In Tildon, Ontario, a prime vacation spot for Canada's wealthy, a businessman is discovered dead inside a flaming car. Following this horrific act, Deacon Riis, the town's only journalist, finds himself at the center of a strange conspiracy literally to light the town on fire. As other members of the town are caught up in the increasing violence and depravity, Deacon discovers that the acts are all linked to the writings of his foster father, a man whose novels depicted humanity at its most disturbed. No Quarter has the skeleton of a thriller, but author John Jantunen consistently zigs where other narratives would zag, creating a story that is far stranger and disturbing.

No Quarter is meta-textual, to say the least.
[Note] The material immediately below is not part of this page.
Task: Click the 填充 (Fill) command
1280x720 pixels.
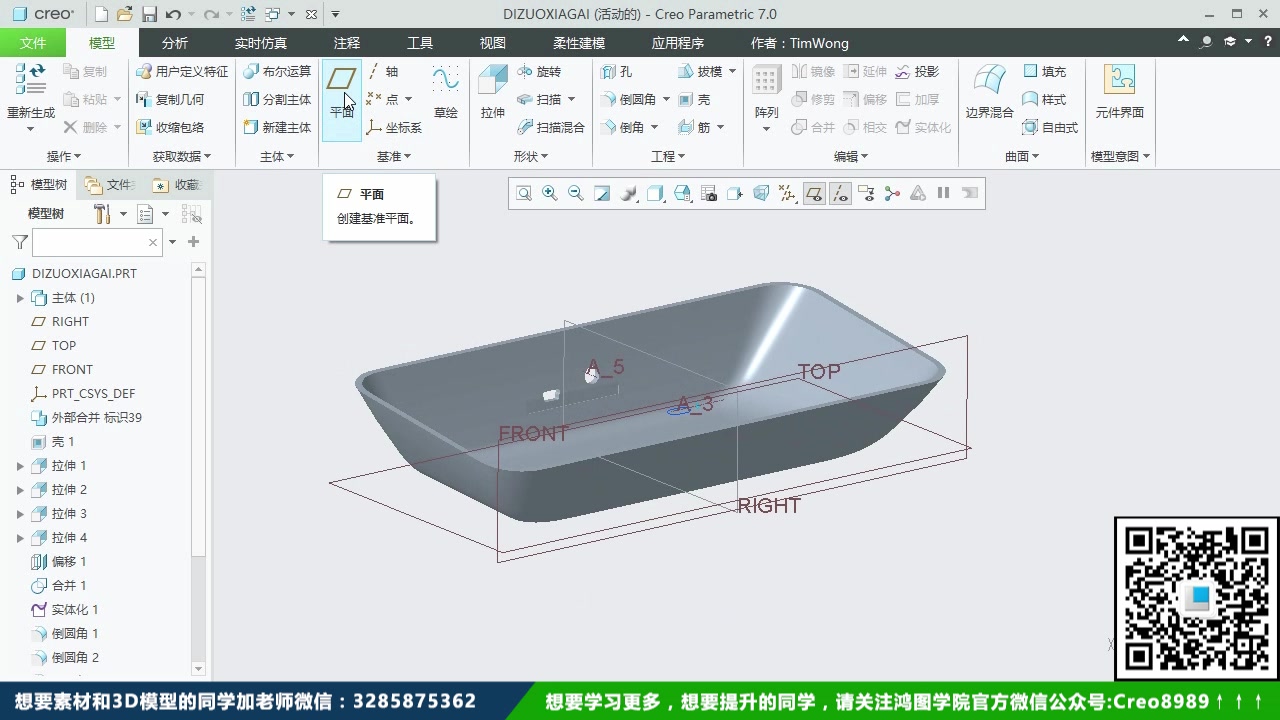Action: [1047, 71]
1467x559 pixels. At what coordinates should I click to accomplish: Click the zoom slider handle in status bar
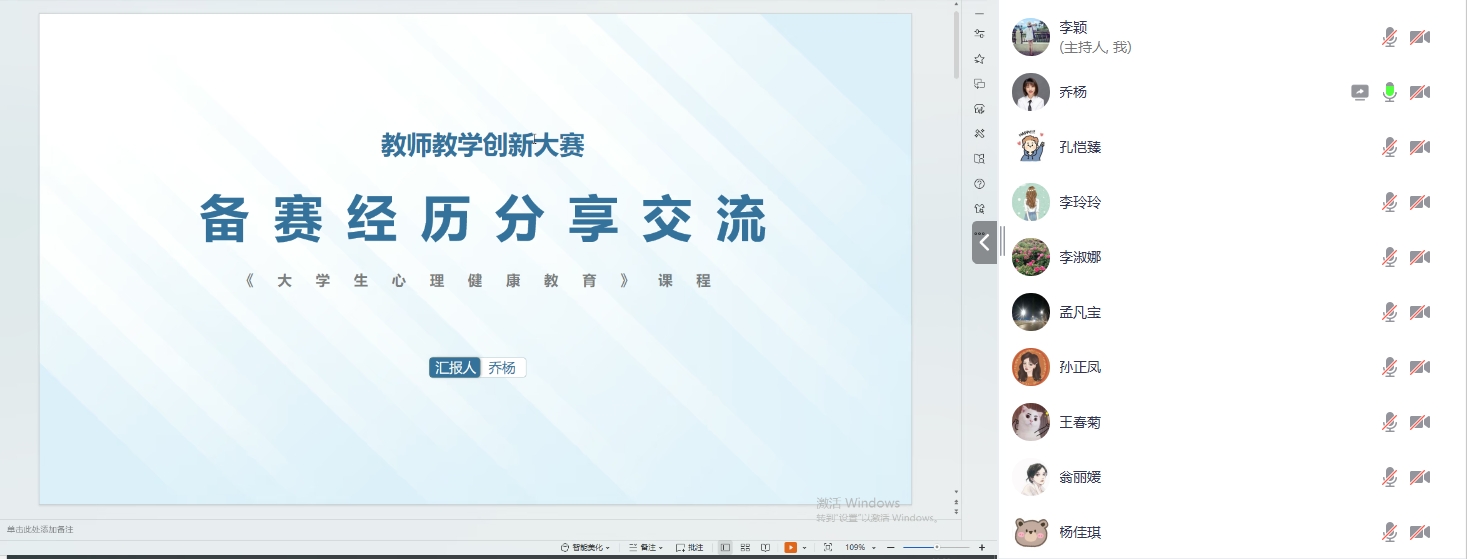(x=937, y=548)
There are stories within stories, retellings of the characters' lives in the style of George Cleary, whose work is at the heart of the killings. Jantunen juggles multiple narrators, having them cross at both expected and strange angles. Since Tildon is a small town, it's no wonder that the characters know each other, but as their pasts and motives are revealed, their connections deepen in ways that border on the supernatural.

By the end, far more questions have been raised than answered, which is fitting for the start of a projected series, the Tildon Chronicles. One motif of the novel is people endlessly re-reading George's books, finishing the last one only to immediately pick up the first. It's too bad Jantunen's readers can't do the same and find out what it all means--at least not yet. --Noah Cruickshank, adult engagement manager, the Field Museum, Chicago, Ill.